Human and AI woven into one. You set the direction, the AI works out the how.
What It Is
The most common mode (60% in the study): you keep the WHAT - your mental model sets the direction - but you hand the HOW to the AI in a constant back-and-forth. No clean handoff, no clear line where you end and the AI begins. You probe outputs, add data, disagree, refine - a fluid dialogue across the whole task. The original Jagged Frontier study (Dell'Acqua, Mollick et al.) called this the cyborg: "intertwining efforts with AI, moving back and forth over the jagged frontier."
Unlike the Centaur Work (clean division, human keeps WHAT and HOW), here you are fused with the AI. But the head stays human: the moment the AI also takes over the direction, it's no longer a cyborg, it's self-automation.
How To Spot It
- Continuous iteration instead of a one-shot prompt: checking, adding data, disagreeing, refining
- You steer what matters; the AI does the heavy lifting on the how
- You can't cleanly separate "your part" from "the AI's part" - the work is genuinely co-created
What To Do (FL1 - Team Level)
- Keep the WHAT: stay the one who sets the direction and judges the output - that's what makes it co-creation, not abdication
- Use the AI as a teacher, not just a doer: the back-and-forth builds new AI fluency (Org Topologies calls this Multi-Learning) while your domain expertise stays sharp
- Push back, don't just nod along: the biggest risk of fusion (see below)

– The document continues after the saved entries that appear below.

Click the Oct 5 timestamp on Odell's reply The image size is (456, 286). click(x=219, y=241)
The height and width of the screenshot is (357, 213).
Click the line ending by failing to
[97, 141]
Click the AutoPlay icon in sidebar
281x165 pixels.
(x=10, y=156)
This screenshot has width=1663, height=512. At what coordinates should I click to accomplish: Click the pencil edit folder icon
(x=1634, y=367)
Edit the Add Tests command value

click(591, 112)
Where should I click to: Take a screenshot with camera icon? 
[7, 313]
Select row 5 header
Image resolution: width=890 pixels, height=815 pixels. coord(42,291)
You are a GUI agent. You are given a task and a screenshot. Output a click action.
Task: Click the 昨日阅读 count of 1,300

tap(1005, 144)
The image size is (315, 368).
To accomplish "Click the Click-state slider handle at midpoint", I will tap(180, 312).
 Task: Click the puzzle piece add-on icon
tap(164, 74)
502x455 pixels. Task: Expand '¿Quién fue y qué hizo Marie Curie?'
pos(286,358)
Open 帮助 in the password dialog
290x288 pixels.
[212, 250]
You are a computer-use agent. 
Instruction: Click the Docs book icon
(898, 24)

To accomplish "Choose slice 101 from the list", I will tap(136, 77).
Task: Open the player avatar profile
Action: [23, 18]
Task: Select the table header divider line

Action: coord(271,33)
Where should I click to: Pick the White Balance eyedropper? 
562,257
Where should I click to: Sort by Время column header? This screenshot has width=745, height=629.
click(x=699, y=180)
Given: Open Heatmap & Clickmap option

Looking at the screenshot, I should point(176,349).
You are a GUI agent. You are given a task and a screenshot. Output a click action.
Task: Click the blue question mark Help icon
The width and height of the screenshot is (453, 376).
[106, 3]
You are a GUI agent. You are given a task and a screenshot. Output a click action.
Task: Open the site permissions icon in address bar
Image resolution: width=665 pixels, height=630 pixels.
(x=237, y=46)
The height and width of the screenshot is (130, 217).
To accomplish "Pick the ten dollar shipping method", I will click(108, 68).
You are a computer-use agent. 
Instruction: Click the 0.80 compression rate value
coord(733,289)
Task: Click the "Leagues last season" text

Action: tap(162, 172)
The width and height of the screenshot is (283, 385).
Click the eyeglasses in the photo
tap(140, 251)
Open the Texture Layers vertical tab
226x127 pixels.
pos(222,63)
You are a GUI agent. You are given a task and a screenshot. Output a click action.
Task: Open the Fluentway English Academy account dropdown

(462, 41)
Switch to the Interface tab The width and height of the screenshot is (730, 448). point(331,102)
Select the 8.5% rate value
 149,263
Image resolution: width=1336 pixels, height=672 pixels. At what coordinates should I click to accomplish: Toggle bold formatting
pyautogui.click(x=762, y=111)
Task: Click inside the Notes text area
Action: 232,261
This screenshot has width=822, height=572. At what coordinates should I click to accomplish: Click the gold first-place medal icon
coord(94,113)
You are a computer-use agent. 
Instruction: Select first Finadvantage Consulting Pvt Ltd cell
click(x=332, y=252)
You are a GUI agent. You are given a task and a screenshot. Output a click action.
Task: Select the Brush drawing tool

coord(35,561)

- Align to the frontier: Jagged Frontier - know where the AI is reliable and where it isn't
The Trap
Getting talked into the wrong answer. In the study, the very cyborgs who asked the AI to "check your work" were persuaded by its confident reasoning - even when the AI was wrong. Fluid co-creation only stays co-creation as long as you keep pushing back. The moment you stop questioning, the cyborg slides toward Self-Automator.